MATERIAL FOR THIS EXERCISE

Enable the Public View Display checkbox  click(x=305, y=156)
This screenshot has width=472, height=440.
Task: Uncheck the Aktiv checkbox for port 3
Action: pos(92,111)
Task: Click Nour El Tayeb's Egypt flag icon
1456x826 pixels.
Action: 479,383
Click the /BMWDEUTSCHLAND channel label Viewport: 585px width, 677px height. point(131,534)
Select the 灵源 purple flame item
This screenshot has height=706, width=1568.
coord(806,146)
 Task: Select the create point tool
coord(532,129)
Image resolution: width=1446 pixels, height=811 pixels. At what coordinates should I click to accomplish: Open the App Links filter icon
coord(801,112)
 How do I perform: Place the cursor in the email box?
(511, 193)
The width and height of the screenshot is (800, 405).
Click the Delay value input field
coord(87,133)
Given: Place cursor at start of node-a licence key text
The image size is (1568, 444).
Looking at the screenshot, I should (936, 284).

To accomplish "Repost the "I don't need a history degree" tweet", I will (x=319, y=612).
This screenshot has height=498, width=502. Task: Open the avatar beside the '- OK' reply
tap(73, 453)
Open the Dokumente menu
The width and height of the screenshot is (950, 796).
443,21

TASK DESCRIPTION
All of the data needs to be repeated exactly.

COMPLETED EXERCISE
Enable the Public View Display checkbox  click(x=305, y=156)
This screenshot has width=472, height=440.
Task: Uncheck the Aktiv checkbox for port 3
Action: pos(92,111)
Task: Click Nour El Tayeb's Egypt flag icon
1456x826 pixels.
Action: 479,383
Click the /BMWDEUTSCHLAND channel label Viewport: 585px width, 677px height. point(131,534)
Select the 灵源 purple flame item
This screenshot has height=706, width=1568.
coord(806,146)
 Task: Select the create point tool
coord(532,129)
Image resolution: width=1446 pixels, height=811 pixels. At what coordinates should I click to accomplish: Open the App Links filter icon
coord(801,112)
 How do I perform: Place the cursor in the email box?
(511, 193)
The width and height of the screenshot is (800, 405).
Click the Delay value input field
coord(87,133)
Given: Place cursor at start of node-a licence key text
The image size is (1568, 444).
Looking at the screenshot, I should (936, 284).

To accomplish "Repost the "I don't need a history degree" tweet", I will (x=319, y=612).
This screenshot has height=498, width=502. Task: Open the avatar beside the '- OK' reply
tap(73, 453)
Open the Dokumente menu
The width and height of the screenshot is (950, 796).
443,21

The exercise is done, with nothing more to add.